PPARα Agonism Enhances Immune Response to Radiotherapy while Dietary Oleic Acid Results in Counteraction.

Head and neck cancer (HNC) improvements are stagnant, even with advances in immunotherapy. Our previous clinical trial data show altered fatty acid (FA) metabolism correlates with outcome. We hypothesized that pharmacologic and dietary modulation of FA catabolism will impact therapeutic efficacy. We performed in vivo and in vitro experiments employing PPARα agonism with fenofibrate (FF) or high oleic acid diets (OAD) with radiotherapy, generating metabolomic, proteomic, stable isotope tracing, extracellular flux analysis, and flow cytometric data to investigate these alterations.
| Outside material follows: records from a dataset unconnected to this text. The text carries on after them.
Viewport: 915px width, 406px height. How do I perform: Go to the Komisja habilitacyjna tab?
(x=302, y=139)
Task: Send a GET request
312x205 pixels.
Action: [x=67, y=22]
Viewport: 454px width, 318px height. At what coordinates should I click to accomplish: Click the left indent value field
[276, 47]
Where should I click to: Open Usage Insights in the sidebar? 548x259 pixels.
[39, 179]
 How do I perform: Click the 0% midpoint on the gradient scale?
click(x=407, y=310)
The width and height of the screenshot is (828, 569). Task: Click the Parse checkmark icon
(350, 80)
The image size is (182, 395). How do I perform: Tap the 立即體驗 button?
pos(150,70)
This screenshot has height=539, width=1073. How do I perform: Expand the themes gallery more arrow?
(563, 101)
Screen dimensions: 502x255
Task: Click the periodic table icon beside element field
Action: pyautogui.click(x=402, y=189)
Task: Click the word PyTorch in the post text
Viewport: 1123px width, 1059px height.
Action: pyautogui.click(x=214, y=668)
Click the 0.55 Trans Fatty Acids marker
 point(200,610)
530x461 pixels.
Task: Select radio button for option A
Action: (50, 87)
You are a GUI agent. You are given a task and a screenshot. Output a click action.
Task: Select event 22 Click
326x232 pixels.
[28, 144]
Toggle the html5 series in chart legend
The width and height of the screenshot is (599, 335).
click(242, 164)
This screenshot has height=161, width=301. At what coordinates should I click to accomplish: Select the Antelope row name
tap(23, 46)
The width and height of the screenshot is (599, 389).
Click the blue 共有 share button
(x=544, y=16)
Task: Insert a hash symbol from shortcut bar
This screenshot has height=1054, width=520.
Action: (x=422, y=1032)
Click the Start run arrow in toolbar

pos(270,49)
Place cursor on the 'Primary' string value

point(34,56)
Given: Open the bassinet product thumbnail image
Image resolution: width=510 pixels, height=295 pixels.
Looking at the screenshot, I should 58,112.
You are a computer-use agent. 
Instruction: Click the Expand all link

FF improved anti-tumor efficacy of high dose per fraction radiotherapy in HNC murine models, while the OAD reversed this effect. FF treated mice on the control diet had evidence of increased FA catabolism. Stable isotope tracing showed less glycolytic utilization by ex vivo CD8+ T cells. Improved efficacy correlated with intratumoral alterations in eicosanoid metabolism and downregulated mTOR and CD36. Metabolic intervention with increased FA catabolism improves efficacy of HNC therapy and enhance anti-tumoral immune response.